Dataset excerpts =
-------------------------

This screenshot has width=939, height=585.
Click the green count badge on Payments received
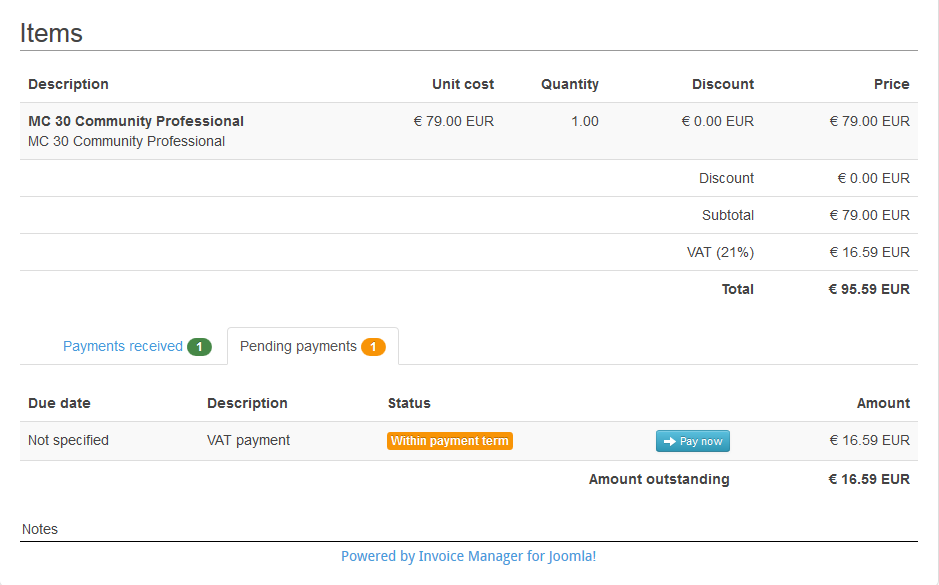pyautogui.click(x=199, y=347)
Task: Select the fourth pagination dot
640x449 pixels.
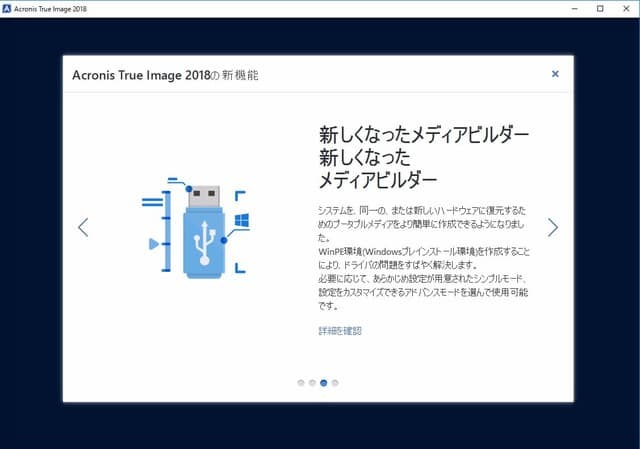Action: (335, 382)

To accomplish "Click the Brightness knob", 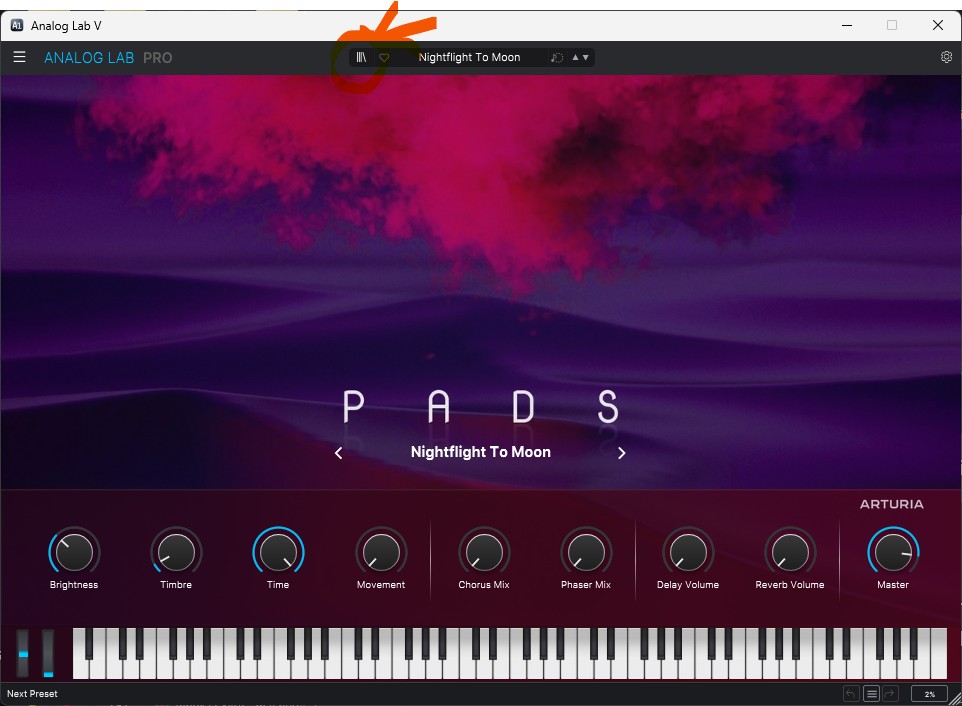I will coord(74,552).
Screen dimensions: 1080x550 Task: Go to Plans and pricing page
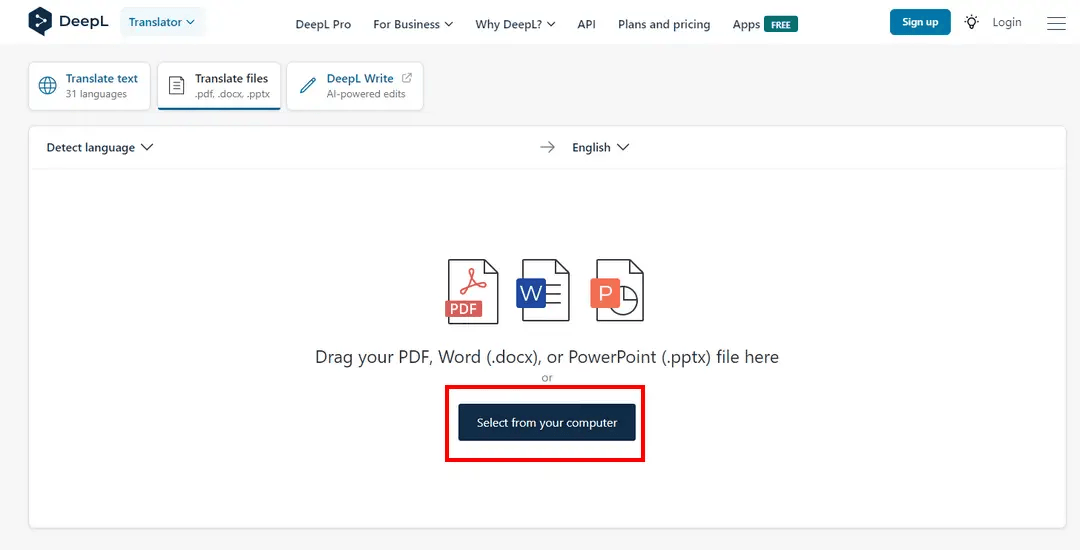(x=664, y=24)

-------------------------

Description of the task =
Here the lines from the one with "Screen dimensions: 1080x550" through the last line of the data above need to be repeated exactly, both included, and any picture omitted.

Exercise solution =
Screen dimensions: 1080x550 Task: Go to Plans and pricing page
(x=664, y=24)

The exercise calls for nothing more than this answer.